COLUMBIA—More than 50 years have passed since an era when buses, businesses and schools were segregated and black people risked their lives to register to vote.
Those particular struggles are over, but others remain, ranging from a national concern over police shootings of unarmed black men to a widening economic gap between the rich and poor.
About 100 clergy and lay people reflected on history and what still needs to be done at the annual meeting of the South Carolina Christian Action Council held May 21 at Emmanuel African Methodist Episcopal Church in Columbia. The meeting, “Racial Justice and Healing: The Struggle Continues,” focused on an ongoing topic of race relations that has been part of the council’s mission for the past several years .

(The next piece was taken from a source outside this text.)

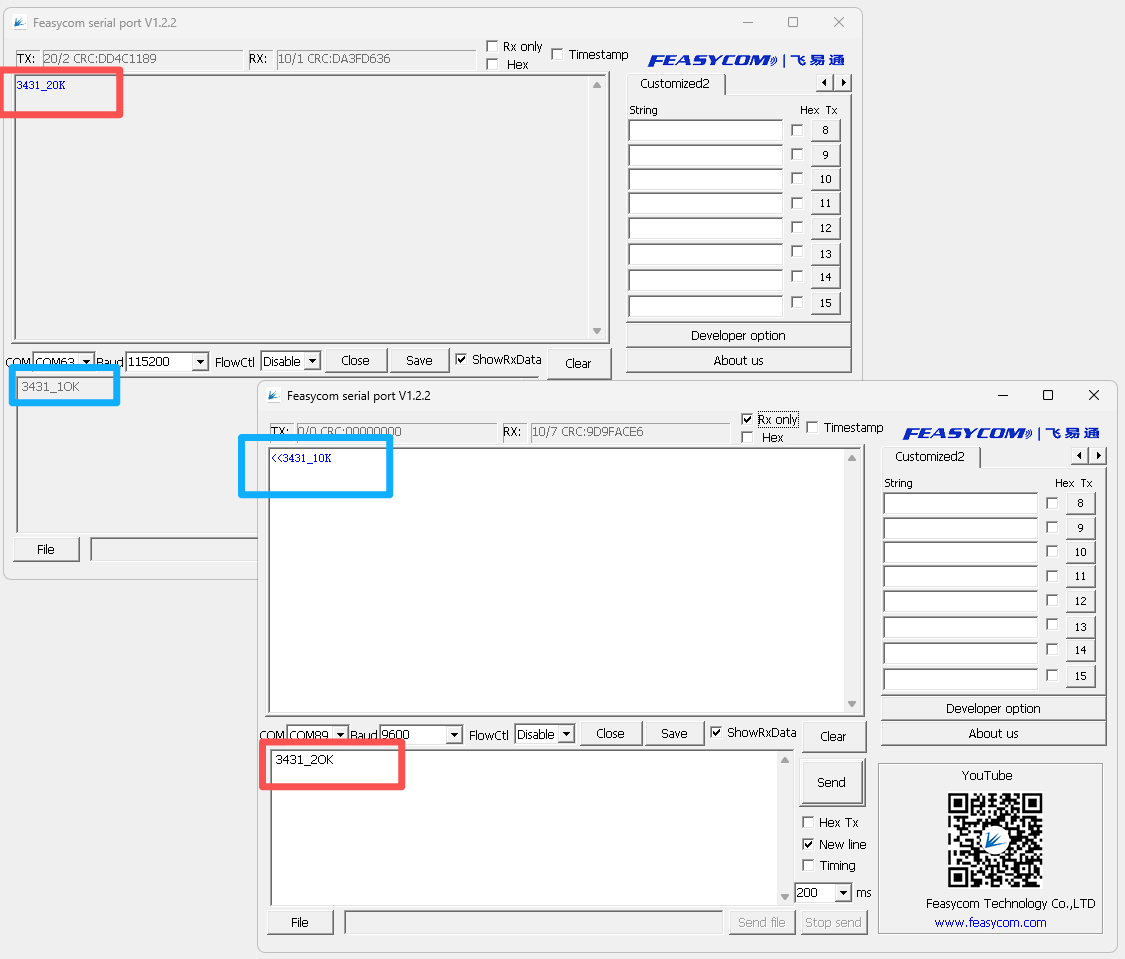Click the YouTube QR code

click(996, 840)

Betty Deas Clark, pastor of Mount Pisgah AME Church in Sumter, opened the session with a passionate sermon encouraging people of faith not to use anger when dealing with racism. She said watching news coverage of shootings and protests in Ferguson, Baltimore and North Charleston can be disheartening, but violence is not the answer.

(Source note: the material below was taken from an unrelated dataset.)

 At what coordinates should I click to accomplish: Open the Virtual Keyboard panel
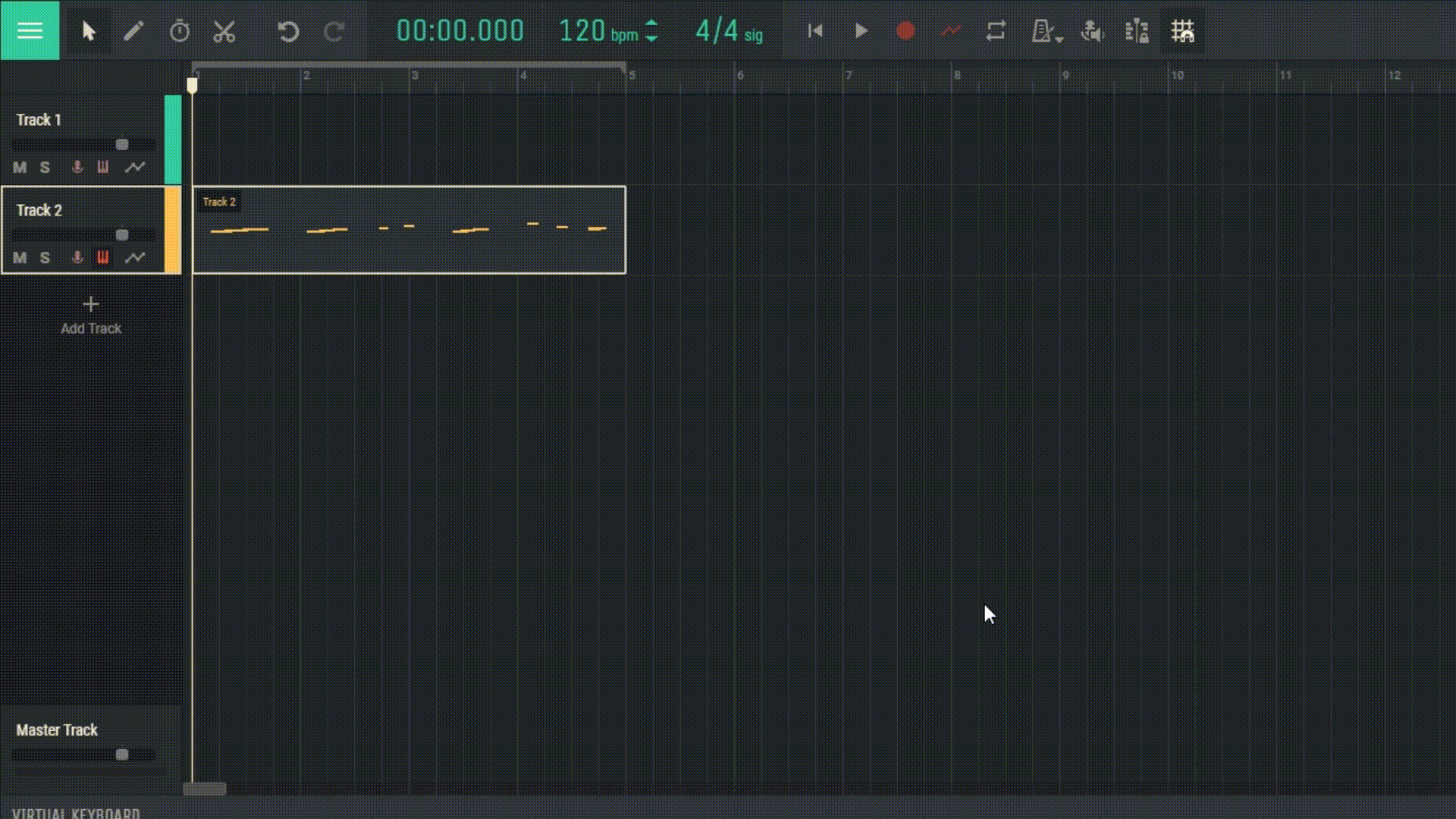76,813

“I can’t fight with hatred … I can’t give evil for evil and love God,” she said. “Healing will come when we begin to fight the real enemy and not each other.”
Carl Evans, former president of the Christian Action group and the retired head of the Department of Religion at USC, recalled participating in the 1965 civil rights march from Selma to Montgomery. He said attempts to solve current problems won’t be effective until more people understand that, in many situations, “the playing field is very different for black people and white people.”

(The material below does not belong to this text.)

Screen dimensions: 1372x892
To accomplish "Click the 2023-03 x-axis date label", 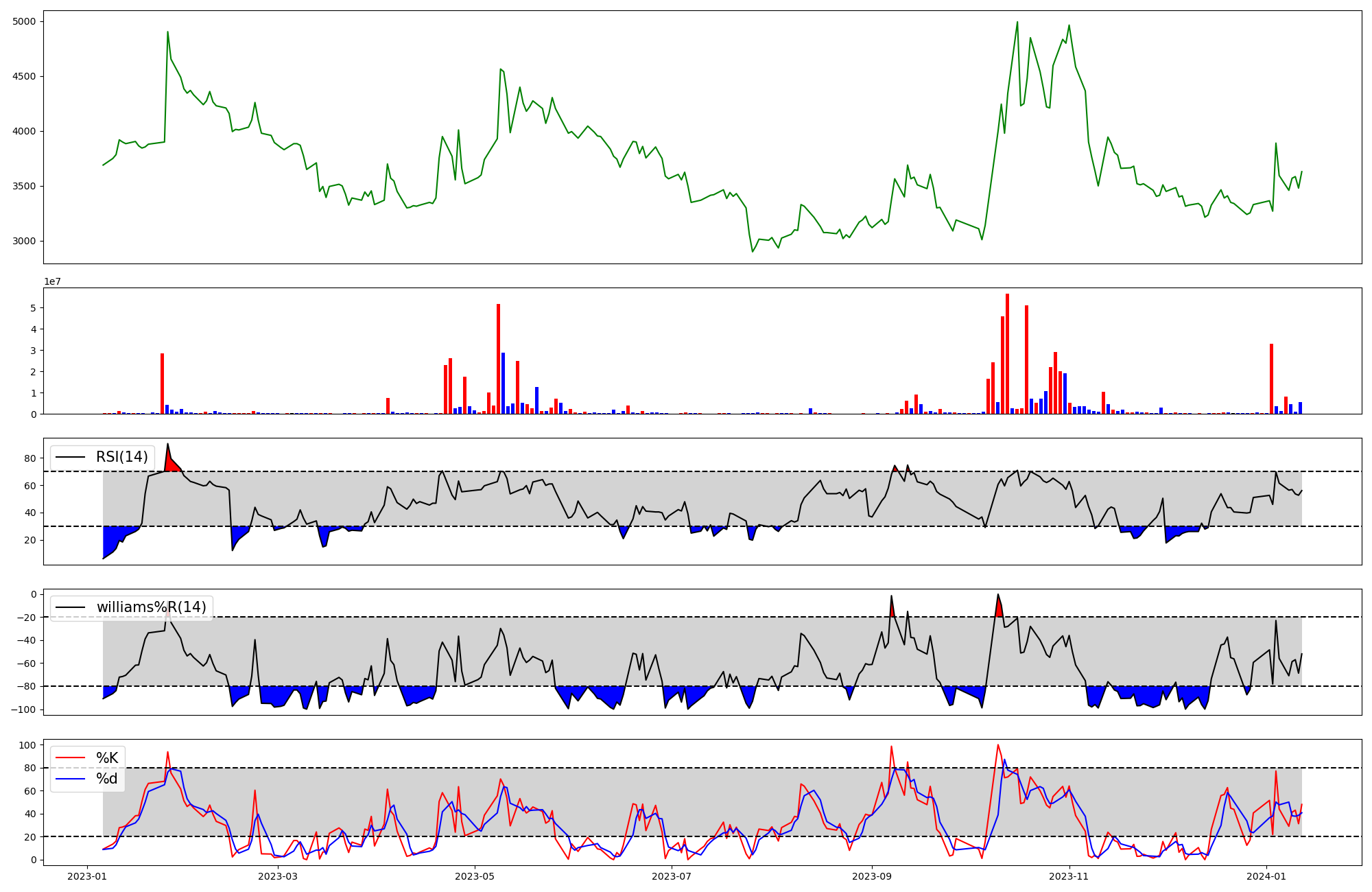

“We need to be honest with ourselves,” he said. “We can’t pursue justice unless we are willing to have that conversation and put that ugly truth on the table.”
Bakari Sellers, a member of the S.C. House of Representatives, described growing up as the son of Cleveland Sellers, a civil rights activist who was involved in the protests that surrounded the 1968 Orangeburg Massacre at South Carolina State University.
“My generation is blessed by the struggle of those who came before us. I look at the years since then and I realize we’ve made progress but still have a long way to go,” Sellers said. “You look at the TV screen and see scenes from Ferguson that look like protests in Cairo. The question we have now is we can have chaos or we can have community.”
He said growing economic disparity widens gaps of understanding between people and is quickly becoming a defining issue. His words echoed some of what Pope Francis has said about the need to address the plight of the poor.
“The challenge of my generation is the difference between the haves and the have-nots,” Sellers said. “If you’re poor and black or poor and white in Bamberg County, you have a lot of the same problems.”
Father Sandy McDonald, vicar for ecumenical and interreligious affairs, said the meeting offered an important chance for people from different denominations to discuss ways to promote dialogue.
“It’s … important to realize that we may have made some progress in regard to race relations, but the obstacle nowadays is not merely skin color but also lack of economic opportunity,” he said.
Miscellany photo/Christina Lee Knauss: Brenda Kneece (left), executive minister for the South Carolina Christian Action Council, presents the Gillison Award for Racial Healing to Charles Rowland of Walterboro (right) for helping to increase interracial dialogue, while the Rev. Joiquim Barnes looks on during the Council’s annual meeting.